Wednesday, November 18, 2009

Resting

Last night I felt pretty darn good post acupuncture. This morning I woke up feeling less pain than I expected - I'm quite often sore the morning after a yoga class. I'm not pain-free, but there's definitely been some kind of change. I was feeling pretty hopeful as I went downstairs.

Then something about a mis-communication between CK and I really hit me wrong. I found myself feeling emotionally overwhelmed and unable to really control it. We got it sorted out but I was still just feeling wrecked - emotional, weepy and nauseated. I finally went back upstairs and lay down on the bed.

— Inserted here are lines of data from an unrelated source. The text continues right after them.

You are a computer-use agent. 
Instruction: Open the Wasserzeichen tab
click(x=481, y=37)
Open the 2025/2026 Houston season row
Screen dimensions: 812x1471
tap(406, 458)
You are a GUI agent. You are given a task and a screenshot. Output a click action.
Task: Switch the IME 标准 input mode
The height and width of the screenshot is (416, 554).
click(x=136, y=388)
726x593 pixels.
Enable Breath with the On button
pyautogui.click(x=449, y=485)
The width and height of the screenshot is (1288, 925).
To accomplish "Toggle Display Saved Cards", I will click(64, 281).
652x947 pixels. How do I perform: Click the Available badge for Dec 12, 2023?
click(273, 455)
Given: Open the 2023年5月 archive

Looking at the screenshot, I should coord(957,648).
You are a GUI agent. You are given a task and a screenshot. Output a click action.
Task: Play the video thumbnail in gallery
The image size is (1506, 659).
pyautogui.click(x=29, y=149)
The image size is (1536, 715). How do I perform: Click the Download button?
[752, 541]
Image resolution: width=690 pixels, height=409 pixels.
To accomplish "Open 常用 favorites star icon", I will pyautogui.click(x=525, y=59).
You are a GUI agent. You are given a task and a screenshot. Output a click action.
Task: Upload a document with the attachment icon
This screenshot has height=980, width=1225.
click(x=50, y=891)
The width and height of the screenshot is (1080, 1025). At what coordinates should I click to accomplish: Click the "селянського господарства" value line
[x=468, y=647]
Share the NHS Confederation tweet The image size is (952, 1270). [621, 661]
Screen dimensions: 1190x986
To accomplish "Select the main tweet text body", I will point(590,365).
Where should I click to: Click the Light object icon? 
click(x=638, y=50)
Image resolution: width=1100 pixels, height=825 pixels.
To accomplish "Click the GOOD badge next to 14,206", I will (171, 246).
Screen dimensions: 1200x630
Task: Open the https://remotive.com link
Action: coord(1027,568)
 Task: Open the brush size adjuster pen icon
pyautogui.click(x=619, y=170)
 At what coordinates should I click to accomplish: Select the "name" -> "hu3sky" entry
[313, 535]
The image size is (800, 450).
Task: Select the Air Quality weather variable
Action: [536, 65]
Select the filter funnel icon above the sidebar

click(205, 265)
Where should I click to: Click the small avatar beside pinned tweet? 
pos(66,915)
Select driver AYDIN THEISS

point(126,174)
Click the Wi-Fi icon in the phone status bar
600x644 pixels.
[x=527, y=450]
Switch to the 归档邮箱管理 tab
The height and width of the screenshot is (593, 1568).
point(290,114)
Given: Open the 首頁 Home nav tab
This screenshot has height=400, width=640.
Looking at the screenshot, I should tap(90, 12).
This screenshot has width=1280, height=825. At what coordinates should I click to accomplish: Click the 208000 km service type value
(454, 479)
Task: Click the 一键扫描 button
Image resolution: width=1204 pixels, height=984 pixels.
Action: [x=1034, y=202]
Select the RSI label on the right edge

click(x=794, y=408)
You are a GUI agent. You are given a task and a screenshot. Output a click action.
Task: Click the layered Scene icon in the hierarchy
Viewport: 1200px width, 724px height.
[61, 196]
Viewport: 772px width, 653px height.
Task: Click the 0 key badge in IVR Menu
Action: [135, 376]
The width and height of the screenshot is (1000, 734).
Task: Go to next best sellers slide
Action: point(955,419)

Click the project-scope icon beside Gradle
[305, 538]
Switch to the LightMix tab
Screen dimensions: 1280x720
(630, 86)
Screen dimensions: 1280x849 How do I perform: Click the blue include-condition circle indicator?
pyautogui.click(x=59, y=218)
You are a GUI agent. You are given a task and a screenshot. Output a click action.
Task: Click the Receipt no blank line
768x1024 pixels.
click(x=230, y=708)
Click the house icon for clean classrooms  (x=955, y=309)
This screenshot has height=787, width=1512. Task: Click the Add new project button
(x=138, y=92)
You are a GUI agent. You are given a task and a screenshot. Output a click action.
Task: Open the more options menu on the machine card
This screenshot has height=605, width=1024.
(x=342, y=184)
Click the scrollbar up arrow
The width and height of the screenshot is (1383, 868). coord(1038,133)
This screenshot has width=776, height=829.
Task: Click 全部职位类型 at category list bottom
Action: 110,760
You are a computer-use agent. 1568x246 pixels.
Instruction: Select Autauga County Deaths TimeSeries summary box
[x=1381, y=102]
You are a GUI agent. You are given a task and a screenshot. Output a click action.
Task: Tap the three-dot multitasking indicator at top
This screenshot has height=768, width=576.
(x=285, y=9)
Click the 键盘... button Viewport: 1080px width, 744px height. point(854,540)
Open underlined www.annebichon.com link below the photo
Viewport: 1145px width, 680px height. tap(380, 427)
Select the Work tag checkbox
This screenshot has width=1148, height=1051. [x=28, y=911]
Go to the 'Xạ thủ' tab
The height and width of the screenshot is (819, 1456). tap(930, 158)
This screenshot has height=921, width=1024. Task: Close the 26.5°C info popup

JS mentioned that acupuncture doesn't stop when I leave. This makes sense because the work that I have done in massage therapy or the craniosacral therapy IW does continues well past the actual appointment. CK came upstairs, rubbed my back a little, reminded me that she wasn't angry at my crying, and that like the muscle spasms I'd had during the acupuncture treatment, that perhaps the weepy, overwhelmed feelings were a kind of emotional "spasm".

I had 5 meetings lined up, mostly back-to-back until 1:30 this afternoon. I went ahead and worked from home. The flood of emotion had left me feeling really depleted and my head was ached. Having an emotional outburst, particularly tears, feels really unsafe for me, particularly if there are other people around. It felt reassuring to stay home since in the event I was overcome with the urge to weep again I wouldn't have an audience.

I felt grateful that the shaky emotional space persisted but didn't turn into crying again. I got through all the meetings and tried to focus the rest of the afternoon. Around 5pm I felt hugely fatigued and lay down. It felt like the same kind of exhausted state I experienced during sesshin in August. I wasn't sure I was truly sleeping, but I felt like I was drifting in and out of dreamless sleep and focused attention. When I felt that attention, felt present, I did metta practice for myself and the rest of the time I just let myself drift into something sleep-like. About an hour of this and I felt more wakeful and not terribly groggy.

For a long time my therapist has told me that she doesn't think I rest enough. I am constantly in motion, constantly working on projects, teaching, and judging myself for not getting enough done. She even has suggested I don't rush to replace my teaching nights in the new year, that I just take some time to really rest. I am not sure I really know how to rest.

It occurs to me that I don't know how to really let go and rest because for the vast majority of my life if I really rested, things would fall apart. Granted that things fall apart all the time in life, but in my experience they would fall apart because the people I depend upon to pick up the slack, to be responsible, would fail to do what they promised. Decades of this taught me that I must always be alert and ready to step in to fix things right away or end up being stuck with the mess anyway.

This is part of the anxiety I feel relaxing into my relationship with CK, why having a responsible partner is on some levels traumatizing. I have no skill for letting go and resting, for trusting that the other person really will pick up the slack and take care of the things that need attention. It may take me quite some time to really be able to trust that I can depend upon it.